=== The request ===
Copy the records below line for line, with no changes.

=== Records provided ===
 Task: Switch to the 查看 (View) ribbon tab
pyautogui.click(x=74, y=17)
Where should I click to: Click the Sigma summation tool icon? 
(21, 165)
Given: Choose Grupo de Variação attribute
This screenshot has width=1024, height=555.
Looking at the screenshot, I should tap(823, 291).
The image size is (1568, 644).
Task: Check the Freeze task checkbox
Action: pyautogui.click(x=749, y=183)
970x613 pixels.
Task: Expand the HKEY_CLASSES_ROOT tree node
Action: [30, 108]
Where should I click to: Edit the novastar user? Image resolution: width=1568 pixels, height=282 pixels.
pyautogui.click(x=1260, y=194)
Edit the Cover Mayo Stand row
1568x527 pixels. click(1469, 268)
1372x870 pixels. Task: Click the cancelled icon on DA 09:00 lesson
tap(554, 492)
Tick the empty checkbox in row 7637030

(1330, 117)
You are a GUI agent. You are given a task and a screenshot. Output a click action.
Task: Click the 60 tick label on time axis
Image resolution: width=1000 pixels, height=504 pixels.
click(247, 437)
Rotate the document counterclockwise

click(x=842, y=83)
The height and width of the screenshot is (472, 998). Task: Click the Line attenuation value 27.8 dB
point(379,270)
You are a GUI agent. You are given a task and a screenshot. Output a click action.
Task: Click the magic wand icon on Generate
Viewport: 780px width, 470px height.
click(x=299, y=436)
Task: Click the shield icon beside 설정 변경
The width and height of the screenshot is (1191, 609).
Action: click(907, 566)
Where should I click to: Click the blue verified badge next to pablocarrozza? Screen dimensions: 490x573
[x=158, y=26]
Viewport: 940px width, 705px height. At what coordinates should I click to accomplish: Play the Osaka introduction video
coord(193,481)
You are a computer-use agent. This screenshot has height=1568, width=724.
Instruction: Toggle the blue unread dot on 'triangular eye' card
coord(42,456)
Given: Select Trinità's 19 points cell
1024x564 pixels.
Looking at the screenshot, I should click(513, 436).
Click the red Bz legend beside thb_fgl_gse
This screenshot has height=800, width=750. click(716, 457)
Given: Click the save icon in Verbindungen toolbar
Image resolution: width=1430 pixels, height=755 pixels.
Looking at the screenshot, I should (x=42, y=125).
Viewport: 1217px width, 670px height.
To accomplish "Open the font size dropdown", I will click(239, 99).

=== Expected answer ===
 Task: Switch to the 查看 (View) ribbon tab
pyautogui.click(x=74, y=17)
Where should I click to: Click the Sigma summation tool icon? 
(21, 165)
Given: Choose Grupo de Variação attribute
This screenshot has width=1024, height=555.
Looking at the screenshot, I should tap(823, 291).
The image size is (1568, 644).
Task: Check the Freeze task checkbox
Action: pyautogui.click(x=749, y=183)
970x613 pixels.
Task: Expand the HKEY_CLASSES_ROOT tree node
Action: [30, 108]
Where should I click to: Edit the novastar user? Image resolution: width=1568 pixels, height=282 pixels.
pyautogui.click(x=1260, y=194)
Edit the Cover Mayo Stand row
1568x527 pixels. click(1469, 268)
1372x870 pixels. Task: Click the cancelled icon on DA 09:00 lesson
tap(554, 492)
Tick the empty checkbox in row 7637030

(1330, 117)
You are a GUI agent. You are given a task and a screenshot. Output a click action.
Task: Click the 60 tick label on time axis
Image resolution: width=1000 pixels, height=504 pixels.
click(247, 437)
Rotate the document counterclockwise

click(x=842, y=83)
The height and width of the screenshot is (472, 998). Task: Click the Line attenuation value 27.8 dB
point(379,270)
You are a GUI agent. You are given a task and a screenshot. Output a click action.
Task: Click the magic wand icon on Generate
Viewport: 780px width, 470px height.
click(x=299, y=436)
Task: Click the shield icon beside 설정 변경
The width and height of the screenshot is (1191, 609).
Action: click(907, 566)
Where should I click to: Click the blue verified badge next to pablocarrozza? Screen dimensions: 490x573
[x=158, y=26]
Viewport: 940px width, 705px height. At what coordinates should I click to accomplish: Play the Osaka introduction video
coord(193,481)
You are a computer-use agent. This screenshot has height=1568, width=724.
Instruction: Toggle the blue unread dot on 'triangular eye' card
coord(42,456)
Given: Select Trinità's 19 points cell
1024x564 pixels.
Looking at the screenshot, I should click(513, 436).
Click the red Bz legend beside thb_fgl_gse
This screenshot has height=800, width=750. click(716, 457)
Given: Click the save icon in Verbindungen toolbar
Image resolution: width=1430 pixels, height=755 pixels.
Looking at the screenshot, I should (x=42, y=125).
Viewport: 1217px width, 670px height.
To accomplish "Open the font size dropdown", I will click(239, 99).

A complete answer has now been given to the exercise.